What is being asked:
Starting at the line that contains "Edit the GPS Navigation feature" and continuing through the last line of the data below, format those lines as a JSON list of strings, one string per line, leaving out blank lines.

Materials provided:
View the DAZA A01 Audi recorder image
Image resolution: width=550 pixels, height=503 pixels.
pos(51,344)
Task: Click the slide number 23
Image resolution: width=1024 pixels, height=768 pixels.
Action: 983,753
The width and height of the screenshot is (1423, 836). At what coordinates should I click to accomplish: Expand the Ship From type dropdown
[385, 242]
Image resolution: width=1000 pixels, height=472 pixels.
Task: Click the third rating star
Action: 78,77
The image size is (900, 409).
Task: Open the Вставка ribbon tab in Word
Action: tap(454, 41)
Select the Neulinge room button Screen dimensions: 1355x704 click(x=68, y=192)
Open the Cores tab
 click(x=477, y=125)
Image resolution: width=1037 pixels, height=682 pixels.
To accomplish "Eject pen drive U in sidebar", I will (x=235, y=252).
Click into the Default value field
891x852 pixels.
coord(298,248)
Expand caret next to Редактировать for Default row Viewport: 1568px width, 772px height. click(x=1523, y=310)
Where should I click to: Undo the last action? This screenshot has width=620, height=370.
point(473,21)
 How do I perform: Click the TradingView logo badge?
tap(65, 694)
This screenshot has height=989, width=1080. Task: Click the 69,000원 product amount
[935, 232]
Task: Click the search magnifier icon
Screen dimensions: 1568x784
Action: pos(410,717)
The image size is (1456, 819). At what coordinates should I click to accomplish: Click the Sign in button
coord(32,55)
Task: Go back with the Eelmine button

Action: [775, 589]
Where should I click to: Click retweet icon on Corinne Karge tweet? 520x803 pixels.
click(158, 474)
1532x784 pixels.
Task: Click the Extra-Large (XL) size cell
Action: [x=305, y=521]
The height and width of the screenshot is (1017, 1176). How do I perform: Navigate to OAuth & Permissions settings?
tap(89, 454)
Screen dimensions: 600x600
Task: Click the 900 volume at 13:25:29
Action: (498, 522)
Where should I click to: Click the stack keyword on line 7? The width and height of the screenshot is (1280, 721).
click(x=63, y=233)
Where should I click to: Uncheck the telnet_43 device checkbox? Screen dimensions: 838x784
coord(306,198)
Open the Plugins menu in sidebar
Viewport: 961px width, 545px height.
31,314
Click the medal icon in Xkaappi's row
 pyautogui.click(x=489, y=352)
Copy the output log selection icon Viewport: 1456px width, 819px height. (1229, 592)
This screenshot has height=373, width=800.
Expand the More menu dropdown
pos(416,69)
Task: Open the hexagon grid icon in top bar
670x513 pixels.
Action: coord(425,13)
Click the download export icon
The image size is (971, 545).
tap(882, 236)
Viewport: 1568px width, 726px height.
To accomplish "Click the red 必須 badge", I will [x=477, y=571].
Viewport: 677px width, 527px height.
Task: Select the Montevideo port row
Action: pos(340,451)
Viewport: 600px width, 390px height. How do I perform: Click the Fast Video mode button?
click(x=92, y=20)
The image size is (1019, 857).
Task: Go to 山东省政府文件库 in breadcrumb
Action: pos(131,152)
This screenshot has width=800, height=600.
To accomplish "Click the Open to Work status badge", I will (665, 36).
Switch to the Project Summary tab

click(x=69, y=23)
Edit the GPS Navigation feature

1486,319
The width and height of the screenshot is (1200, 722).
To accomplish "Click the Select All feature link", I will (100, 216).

Answer to this exercise:
[
  "Edit the GPS Navigation feature",
  "1486,319",
  "The width and height of the screenshot is (1200, 722).",
  "To accomplish \"Click the Select All feature link\", I will (100, 216)."
]